In recent years, groups involved in Advanced Persistent Threats (APTs) have changed their tactics, shifting focus from email servers to targeting corporate databases. According to a report by Palo Alto Networks, a cybersecurity leader, an increasing number of malicious actors are adopting this strategy, recently identified in a new group called Phantom Taurus, linked to cyberespionage activities.
This tactical shift allows them to collect large volumes of structured information — such as financial histories, customer lists, or internal records — in a quicker and more covert manner, without relying on phishing campaigns or access to corporate email accounts.
The reasons for this evolution are clear. On one hand, improvements in email security, such as multi-factor authentication, anti-phishing filters, and employee training, have made it more difficult to compromise this channel. On the other hand, corporate databases tend to be less protected or monitored, as they often do not play a central role in cybersecurity strategies, making them prime targets for more sophisticated attackers.
Phantom Taurus: from Inbox to Database Server
The recent case of Phantom Taurus clearly illustrates this emerging trend. Identified by Palo Alto Networks’ Unit 42 threat intelligence team, Phantom Taurus is a Chinese-linked APT cyberespionage group that has operated covertly for at least two and a half years. Its targets include government agencies, embassies, military institutions, and telecommunications companies across Africa, the Middle East, and Asia, aiming to obtain strategic information of geopolitical and economic interest.

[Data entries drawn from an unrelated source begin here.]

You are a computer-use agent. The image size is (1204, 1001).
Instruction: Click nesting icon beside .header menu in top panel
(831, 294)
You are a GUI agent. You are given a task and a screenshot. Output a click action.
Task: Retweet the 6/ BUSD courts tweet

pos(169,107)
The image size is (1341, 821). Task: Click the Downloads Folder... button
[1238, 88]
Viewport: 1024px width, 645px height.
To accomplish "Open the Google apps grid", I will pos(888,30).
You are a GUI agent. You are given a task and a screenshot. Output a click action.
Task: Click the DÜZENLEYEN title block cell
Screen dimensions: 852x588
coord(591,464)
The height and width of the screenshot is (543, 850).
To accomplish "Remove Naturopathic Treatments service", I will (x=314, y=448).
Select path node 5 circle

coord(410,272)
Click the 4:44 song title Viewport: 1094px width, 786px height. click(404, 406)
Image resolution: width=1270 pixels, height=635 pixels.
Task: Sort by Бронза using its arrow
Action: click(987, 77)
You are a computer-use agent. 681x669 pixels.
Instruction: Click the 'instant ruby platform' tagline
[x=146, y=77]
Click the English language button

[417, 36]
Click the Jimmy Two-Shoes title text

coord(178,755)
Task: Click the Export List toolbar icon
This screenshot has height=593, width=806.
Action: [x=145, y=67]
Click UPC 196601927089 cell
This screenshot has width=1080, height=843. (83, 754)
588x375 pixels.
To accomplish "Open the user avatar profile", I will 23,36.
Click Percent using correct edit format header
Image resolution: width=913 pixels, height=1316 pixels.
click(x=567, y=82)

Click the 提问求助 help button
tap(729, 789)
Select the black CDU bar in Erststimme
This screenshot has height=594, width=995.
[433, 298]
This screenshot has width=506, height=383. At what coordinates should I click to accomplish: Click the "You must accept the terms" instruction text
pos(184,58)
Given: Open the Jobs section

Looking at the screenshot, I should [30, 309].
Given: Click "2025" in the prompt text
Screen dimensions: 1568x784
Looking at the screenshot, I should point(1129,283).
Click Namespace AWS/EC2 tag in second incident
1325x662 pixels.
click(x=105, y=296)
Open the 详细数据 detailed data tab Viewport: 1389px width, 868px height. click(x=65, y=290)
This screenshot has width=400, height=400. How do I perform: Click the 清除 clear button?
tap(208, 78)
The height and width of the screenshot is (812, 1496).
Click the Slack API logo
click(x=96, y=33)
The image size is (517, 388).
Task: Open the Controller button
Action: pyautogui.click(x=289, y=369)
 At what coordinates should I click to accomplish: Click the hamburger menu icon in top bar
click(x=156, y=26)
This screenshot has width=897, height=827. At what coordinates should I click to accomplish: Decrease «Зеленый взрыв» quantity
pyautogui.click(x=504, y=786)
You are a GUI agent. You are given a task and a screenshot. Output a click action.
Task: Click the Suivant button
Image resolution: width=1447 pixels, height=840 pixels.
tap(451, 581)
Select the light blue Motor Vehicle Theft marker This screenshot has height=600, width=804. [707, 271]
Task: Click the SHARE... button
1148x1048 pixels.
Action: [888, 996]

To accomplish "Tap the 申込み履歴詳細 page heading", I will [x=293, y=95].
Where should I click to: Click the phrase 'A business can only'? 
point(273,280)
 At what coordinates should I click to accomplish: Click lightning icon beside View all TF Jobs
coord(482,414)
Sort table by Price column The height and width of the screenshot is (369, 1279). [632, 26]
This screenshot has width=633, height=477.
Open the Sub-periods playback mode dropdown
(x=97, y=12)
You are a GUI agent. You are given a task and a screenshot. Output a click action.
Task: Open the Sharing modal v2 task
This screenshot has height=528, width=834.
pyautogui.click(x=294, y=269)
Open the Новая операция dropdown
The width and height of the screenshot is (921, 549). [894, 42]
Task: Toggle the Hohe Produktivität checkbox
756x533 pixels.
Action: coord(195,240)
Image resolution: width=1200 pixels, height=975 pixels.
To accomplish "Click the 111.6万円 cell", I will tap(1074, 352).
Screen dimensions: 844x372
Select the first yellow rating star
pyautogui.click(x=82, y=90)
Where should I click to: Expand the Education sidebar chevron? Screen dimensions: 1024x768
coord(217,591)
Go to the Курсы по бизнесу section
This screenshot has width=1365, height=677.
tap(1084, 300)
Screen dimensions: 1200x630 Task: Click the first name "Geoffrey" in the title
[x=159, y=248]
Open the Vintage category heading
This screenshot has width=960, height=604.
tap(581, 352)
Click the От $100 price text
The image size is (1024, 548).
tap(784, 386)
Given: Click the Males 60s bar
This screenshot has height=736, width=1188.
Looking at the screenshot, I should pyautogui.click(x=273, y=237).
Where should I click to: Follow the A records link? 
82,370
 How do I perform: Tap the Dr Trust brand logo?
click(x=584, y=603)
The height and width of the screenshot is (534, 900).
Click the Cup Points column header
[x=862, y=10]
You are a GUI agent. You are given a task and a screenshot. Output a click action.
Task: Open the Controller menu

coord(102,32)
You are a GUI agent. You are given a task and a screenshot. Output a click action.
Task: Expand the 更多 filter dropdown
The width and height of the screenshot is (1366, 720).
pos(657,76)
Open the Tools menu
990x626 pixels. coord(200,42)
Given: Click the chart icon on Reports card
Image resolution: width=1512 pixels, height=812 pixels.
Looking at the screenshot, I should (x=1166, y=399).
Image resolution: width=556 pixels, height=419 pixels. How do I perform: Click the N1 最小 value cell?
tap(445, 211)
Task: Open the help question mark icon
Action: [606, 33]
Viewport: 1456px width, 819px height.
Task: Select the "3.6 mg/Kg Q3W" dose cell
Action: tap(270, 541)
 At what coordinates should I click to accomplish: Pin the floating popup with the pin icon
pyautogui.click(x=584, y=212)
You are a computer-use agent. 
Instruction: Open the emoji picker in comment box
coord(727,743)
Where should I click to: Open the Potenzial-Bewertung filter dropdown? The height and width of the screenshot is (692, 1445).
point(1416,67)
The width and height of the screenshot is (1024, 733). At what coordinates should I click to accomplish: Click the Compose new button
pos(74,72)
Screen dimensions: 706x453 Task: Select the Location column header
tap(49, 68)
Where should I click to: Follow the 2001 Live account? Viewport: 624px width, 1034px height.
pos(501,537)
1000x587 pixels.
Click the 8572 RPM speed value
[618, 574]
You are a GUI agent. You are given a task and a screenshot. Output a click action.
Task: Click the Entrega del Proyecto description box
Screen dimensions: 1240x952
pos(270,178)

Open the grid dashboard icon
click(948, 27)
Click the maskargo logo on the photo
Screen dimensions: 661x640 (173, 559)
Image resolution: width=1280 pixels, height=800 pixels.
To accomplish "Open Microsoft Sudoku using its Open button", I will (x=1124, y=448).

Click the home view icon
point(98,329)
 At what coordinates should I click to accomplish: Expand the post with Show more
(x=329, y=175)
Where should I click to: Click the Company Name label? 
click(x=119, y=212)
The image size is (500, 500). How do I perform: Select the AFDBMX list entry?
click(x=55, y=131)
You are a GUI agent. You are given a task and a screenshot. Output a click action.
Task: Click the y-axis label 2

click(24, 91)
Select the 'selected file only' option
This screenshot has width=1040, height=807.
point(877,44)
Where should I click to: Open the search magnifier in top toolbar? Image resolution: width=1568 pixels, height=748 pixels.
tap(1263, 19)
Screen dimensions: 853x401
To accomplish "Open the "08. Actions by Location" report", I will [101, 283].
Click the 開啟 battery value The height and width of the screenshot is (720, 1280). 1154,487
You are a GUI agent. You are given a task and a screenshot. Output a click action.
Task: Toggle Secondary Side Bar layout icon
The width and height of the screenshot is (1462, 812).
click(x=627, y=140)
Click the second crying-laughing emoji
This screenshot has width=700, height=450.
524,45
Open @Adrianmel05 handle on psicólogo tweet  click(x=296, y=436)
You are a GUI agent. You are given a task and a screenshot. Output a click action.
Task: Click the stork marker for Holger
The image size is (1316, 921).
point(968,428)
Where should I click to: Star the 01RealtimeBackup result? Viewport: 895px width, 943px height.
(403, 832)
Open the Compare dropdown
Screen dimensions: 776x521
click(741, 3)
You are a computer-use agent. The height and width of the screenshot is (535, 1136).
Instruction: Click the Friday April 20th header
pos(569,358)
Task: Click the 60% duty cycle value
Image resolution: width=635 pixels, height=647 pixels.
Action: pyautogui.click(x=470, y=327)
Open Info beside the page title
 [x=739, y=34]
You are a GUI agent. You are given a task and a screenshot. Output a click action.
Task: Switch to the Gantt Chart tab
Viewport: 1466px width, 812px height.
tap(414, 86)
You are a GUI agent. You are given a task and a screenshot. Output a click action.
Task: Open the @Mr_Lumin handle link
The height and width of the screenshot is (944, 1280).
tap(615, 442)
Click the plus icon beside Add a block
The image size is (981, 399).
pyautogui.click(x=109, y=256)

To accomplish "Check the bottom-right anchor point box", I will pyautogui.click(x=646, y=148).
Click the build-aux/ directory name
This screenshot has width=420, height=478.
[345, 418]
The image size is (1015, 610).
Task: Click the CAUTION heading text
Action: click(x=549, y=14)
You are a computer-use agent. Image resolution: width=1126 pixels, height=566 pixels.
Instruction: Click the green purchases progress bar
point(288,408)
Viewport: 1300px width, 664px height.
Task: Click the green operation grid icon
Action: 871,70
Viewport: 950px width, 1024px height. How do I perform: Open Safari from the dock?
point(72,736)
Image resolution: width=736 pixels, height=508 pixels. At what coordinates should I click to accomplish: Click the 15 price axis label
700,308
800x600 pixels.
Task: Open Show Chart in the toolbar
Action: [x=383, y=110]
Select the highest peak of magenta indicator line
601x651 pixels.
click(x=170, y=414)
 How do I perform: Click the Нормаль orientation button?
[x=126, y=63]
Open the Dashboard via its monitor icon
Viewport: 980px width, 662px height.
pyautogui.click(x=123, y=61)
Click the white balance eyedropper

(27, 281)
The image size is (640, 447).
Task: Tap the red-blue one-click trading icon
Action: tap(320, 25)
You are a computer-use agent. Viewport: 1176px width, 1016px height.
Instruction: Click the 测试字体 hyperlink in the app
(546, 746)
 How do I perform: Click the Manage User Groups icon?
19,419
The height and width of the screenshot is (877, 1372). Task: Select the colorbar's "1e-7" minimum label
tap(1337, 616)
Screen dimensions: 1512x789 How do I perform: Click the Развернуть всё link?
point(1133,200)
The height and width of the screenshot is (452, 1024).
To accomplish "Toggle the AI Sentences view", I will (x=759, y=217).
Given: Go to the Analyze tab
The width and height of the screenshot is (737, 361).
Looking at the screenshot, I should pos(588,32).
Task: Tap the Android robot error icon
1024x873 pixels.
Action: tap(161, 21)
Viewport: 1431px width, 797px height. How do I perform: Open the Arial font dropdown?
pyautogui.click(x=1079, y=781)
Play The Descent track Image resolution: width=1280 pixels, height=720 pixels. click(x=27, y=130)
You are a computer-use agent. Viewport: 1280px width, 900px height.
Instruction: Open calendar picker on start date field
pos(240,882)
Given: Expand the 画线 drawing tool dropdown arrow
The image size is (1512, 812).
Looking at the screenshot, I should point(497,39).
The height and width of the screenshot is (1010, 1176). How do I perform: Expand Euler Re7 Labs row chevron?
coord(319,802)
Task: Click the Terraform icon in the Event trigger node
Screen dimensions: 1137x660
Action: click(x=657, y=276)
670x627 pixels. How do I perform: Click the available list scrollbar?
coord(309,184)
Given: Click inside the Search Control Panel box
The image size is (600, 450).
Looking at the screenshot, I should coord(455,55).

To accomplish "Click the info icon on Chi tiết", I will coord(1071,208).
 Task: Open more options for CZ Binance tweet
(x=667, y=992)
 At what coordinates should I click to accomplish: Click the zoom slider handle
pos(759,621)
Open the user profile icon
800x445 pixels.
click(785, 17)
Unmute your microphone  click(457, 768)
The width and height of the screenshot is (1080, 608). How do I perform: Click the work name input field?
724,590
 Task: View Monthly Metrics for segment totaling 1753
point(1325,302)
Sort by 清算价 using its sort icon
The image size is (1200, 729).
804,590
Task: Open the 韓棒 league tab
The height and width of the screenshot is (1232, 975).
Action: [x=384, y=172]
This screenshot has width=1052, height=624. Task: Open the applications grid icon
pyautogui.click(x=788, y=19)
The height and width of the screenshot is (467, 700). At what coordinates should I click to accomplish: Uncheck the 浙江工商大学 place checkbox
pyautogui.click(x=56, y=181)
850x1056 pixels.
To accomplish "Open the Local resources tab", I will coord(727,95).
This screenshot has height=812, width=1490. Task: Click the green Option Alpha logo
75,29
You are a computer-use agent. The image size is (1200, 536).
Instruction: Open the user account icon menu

Between 2023 and 2024, Phantom Taurus focused its attacks on Exchange email servers, deploying malware such as TunnelSpecter and SweetSpecter to exfiltrate entire mailboxes in search of sensitive keywords. In early 2025, Palo Alto Networks detected a tactical shift: the group began using an automated script, mssq.bat, to connect to Microsoft SQL Server databases with stolen administrator credentials, execute specific queries, and extract information into CSV files. The operation was performed remotely and automatically via WMI (Windows Management Instrumentation), with traces erased after each session. This marks a significant evolution from their previous email-focused campaigns toward precise interrogation directly within databases.
Furthermore, this transition has been accompanied by other signs of sophistication. According to Unit 42, the group developed NET-STAR, a .NET malware suite designed to infiltrate IIS web servers and operate without files on disk, executing code and queries directly in memory. Along with modules like IIServerCore and AssemblyExecuter, this tool allows them to evade modern defenses and maintain persistence on compromised systems.
Securing the “Crown Jewels”: an Urgent Necessity
While Phantom Taurus is a recent and revealing example, it is not an isolated case. Numerous cybersecurity industry reports have been warning of similar tactics by other APT actors. Winnti, another high-profile cyberespionage group linked to China, previously developed a special backdoor for Microsoft SQL Server called “skip-2.0”.
This shift in APT tactics is a wake-up call for all organizations. Security cannot be solely focused on protecting the perimeter and email; it is imperative to strengthen defenses where sensitive information resides. Palo Alto Networks recommends:
- Enforcing strict access controls on databases, with strong passwords and proper management of administrative accounts.
- Actively monitoring queries and unusual activity within systems to detect anomalous access or execution.
- Keeping databases updated with the latest security patches to fix exploitable vulnerabilities.
- Segmenting internal networks to prevent an attacker from moving easily from a compromised server to database servers.
- Prioritizing early detection with solutions capable of identifying anomalous behaviors, such as Advanced Threat Prevention, which detects exploits in real-time using machine learning, and platforms like Cortex XDR and XSIAM, which can identify and block this type of attack chain.